Sürecin çatışmaya neden olmadan atlatılması niyetinde.
Veya,
"kartı gördük; yenisine bakalım" deyip yola devam etmek amacında.
Hedefleri, Meclis dahil ülkenin diğer dinamiklerini harekete geçirip yepyeni bir siyasi yol haritası ile
"erken seçimden de uzak durarak" süreci işletmek.
Anayasa değişikliğini de parti kapatma sonrasında oluşacak yeniden yapılanmaya bırakmak.
"Hatta mümkünse yerel genel seçimler sonrasına" ötelemek.
Bu arada
"AK Parti, Anayasa Mahkemesi'ni tahrik ediyor" görüntüsünden uzak durmak.
Bunu yaparken, Anayasa Mahkemesi'nin
"Meclis'in alanına müdahale ettiği" söylemini sürekli dile getirmek.
Yani, sorunun temeli Meclis; hatta milli irade ile Anayasa Mahkemesi arasında savını işlemek.
Bu görüşü dile getirenler,
"türban meselesinde yumuşama sağlanmış, hoşgörü içinde birçok üniversite de göz yummaya başlamıştı. Anayasa değişikliğine karşı çıktık, dinletemedik; durduk yerde başımıza dert açtık" diyen makul kesim...
Referandum isteyenler... Bir de
"üstüne gidelim" diyen şahinler var...
Onlara göre
"Meclis'e müdahale anında Meclis tarafından sert bir önlemle" çözülmeli...
Yani süratle bir anayasa paketi Meclis'e getirilmeli; Anayasa Mahkemesi'nin yetkilerinin kısıtlanması dahil birçok konu
"referandum yoluyla" halka çözdürülmeli.
Aynen Cumhurbaşkanlığı seçiminde yaşanan referandumlu süreç burada da tekrar edilmeli.
Bu kesimde yer alanlar
"Mücadele vermezsek biz de Erbakan'ın durumuna düşeriz" düşüncesinde olanlar.
Ancak bu düşünce sahiplerinin göremediği bir nokta var; Meclis'in 22 Temmuz sonrasındaki yapısı bugün yok.
AK Parti'nin 22 Temmuz öncesindeki gibi 367 gibi ezici çoğunluğu bulunmuyor.
O gün 40 fire dahi verilse, AK Parti dışından gelen destekle referandumlu çözümü sağlayacak 330 milletvekili bulunabiliyordu.
Halk da
"Cumhurbaşkanı'nın halk tarafından seçilmesi" gerektiğine inanıyordu.
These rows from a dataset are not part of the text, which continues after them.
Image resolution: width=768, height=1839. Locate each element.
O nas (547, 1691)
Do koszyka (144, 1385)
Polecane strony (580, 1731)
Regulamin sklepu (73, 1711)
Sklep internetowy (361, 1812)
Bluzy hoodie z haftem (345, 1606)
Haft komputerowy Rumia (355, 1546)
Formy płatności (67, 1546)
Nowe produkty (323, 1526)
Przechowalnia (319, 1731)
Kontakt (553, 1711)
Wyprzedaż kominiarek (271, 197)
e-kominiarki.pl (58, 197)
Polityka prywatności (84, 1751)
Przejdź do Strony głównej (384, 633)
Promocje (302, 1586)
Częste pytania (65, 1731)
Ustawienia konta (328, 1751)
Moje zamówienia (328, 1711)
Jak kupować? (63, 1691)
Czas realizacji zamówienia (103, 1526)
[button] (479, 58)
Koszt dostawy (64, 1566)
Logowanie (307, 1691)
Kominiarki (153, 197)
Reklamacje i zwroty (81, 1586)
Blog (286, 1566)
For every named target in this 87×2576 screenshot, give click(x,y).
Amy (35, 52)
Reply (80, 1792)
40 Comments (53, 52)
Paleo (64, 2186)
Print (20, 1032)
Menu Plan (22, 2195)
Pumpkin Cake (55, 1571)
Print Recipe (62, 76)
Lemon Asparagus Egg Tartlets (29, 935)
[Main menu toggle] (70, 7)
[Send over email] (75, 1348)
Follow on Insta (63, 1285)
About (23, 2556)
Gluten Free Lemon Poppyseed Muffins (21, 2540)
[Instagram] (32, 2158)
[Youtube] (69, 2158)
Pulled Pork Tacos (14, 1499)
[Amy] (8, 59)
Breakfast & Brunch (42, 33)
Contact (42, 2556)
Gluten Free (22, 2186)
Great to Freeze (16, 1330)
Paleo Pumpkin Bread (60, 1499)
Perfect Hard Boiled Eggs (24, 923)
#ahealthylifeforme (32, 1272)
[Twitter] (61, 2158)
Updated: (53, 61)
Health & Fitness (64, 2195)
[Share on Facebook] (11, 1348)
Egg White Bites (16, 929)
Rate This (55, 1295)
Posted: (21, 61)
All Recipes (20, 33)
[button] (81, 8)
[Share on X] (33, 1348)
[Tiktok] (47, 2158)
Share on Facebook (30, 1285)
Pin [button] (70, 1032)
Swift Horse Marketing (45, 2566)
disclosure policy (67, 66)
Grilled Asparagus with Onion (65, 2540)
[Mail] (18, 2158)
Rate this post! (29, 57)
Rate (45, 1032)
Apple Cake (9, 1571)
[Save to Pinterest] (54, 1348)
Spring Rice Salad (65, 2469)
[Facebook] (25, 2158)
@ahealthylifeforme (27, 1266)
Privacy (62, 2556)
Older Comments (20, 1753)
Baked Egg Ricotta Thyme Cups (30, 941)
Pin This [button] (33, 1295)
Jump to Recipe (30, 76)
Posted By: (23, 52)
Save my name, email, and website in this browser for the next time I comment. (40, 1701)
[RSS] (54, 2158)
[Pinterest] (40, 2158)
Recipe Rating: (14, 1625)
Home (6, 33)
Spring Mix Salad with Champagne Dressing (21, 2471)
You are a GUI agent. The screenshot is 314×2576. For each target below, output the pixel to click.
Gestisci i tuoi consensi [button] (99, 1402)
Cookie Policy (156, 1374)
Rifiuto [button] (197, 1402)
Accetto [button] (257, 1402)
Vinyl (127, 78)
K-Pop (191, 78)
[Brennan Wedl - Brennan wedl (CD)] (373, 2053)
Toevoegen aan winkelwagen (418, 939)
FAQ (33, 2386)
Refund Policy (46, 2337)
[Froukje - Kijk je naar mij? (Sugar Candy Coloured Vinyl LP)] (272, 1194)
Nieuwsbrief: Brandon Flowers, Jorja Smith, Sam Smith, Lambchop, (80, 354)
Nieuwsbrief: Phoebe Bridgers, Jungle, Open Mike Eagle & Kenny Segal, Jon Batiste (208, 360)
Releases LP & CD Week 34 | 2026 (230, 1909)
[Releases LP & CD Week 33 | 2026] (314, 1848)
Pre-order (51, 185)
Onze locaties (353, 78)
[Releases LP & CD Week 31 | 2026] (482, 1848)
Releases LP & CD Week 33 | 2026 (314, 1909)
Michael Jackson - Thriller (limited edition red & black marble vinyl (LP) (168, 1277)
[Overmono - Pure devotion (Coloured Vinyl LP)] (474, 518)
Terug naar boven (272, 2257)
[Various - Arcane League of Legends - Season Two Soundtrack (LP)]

Bugün AK Parti'deki 339 milletvekilinden kaçının değişikliklerin tümüne destek vereceğini öngörmek olası değil.
Ayrıca gerilim de iktidarlara kazandırmaz...
Yayın tarihi: 10 Haziran 2008, Salı
Web adresi: https://www.sabah.com.tr/2008/06/10//haber,77502EE8CD6E48049CDAFB051C27FC3A.html
Tüm hakları saklıdır.
Copyright © 2003-2008, TURKUVAZ GAZETE DERGİ BASIM A.Ş.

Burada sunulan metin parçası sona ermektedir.